The Durability Faux Pas
This system is often the default “go to” system when trying to increase the R-value of systems and eliminate thermal bridging. The readily available products leads us to the most economical solution of a mineral fibre product fully filling the stud bays then top up the R-Value with foam sheathing (usually foil faced). The issue here is that the relative skinny amount of external foam compared to the fibrous (highly permeable) insulation means that you can easily end up with a similar situation in winter as a single layer foil membrane. Condensation and/or high humidity conditions on the backside of the foam with associated mould or wood rot.
Tweaking the Norm – 4 x 2 framing
As a preferred option a 4 x 2 framing system can have additional external battens with fibrous insulation between to cover the studs. This transforms the linear stud thermal bridges into point bridges. Additional sheathing provides bracing and rigid wind barriers for enhanced durability; managing wind actions on the membrane and tapes delivering fully functional weatherisation in the drained cavity.
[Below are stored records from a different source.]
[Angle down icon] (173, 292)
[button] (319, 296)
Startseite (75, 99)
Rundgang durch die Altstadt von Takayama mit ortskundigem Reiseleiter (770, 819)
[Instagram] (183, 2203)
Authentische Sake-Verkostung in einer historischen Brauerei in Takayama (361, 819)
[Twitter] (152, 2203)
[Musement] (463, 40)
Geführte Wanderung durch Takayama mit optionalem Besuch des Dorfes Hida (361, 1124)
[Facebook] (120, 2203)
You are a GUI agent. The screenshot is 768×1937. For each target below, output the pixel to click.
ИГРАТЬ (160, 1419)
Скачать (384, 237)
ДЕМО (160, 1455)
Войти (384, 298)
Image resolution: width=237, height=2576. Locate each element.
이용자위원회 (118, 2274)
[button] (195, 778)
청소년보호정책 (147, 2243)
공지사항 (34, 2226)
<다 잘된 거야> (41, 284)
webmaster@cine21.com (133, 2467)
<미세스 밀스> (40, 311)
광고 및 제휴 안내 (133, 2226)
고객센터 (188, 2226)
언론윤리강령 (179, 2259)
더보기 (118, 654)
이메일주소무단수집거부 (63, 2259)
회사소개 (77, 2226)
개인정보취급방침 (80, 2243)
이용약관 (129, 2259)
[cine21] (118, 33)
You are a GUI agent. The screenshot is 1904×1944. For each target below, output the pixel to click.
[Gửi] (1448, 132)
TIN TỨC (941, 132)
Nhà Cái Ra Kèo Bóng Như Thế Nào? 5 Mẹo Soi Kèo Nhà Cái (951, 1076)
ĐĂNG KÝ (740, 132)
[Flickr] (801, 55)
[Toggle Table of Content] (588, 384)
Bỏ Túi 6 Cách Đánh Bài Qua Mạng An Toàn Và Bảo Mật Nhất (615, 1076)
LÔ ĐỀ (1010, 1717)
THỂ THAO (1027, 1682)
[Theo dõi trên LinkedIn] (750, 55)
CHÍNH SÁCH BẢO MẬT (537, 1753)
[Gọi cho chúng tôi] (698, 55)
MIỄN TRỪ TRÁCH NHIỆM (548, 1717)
Fully Continuous Insulation
Rigid fibrous insulation with sufficient compressive strength can be used over the structure to provide fully continuous insulation. This thermal conductivity is slightly less than dense glasswool meaning the wood fibre will need to be about 50% thicker than the glasswool. Technically an excellent solution, also gives you deeper window reveals and a gargantuan feel if you like that sort of thing.
The Structural Beast
Simply make the framing bigger to accommodate more insulation. The labour and construction processes are the same as BAU. With 140mm timber studs there will be increased conduction through the studs but accounting for this will still achieve R4.0 (ISO 6946). Just don’t use steel studs! That’s a different story. Additional sheathing provides bracing and rigid wind barriers for enhanced durability; managing wind actions on the membrane and tapes delivering fully functional weatherisation in the drained cavity.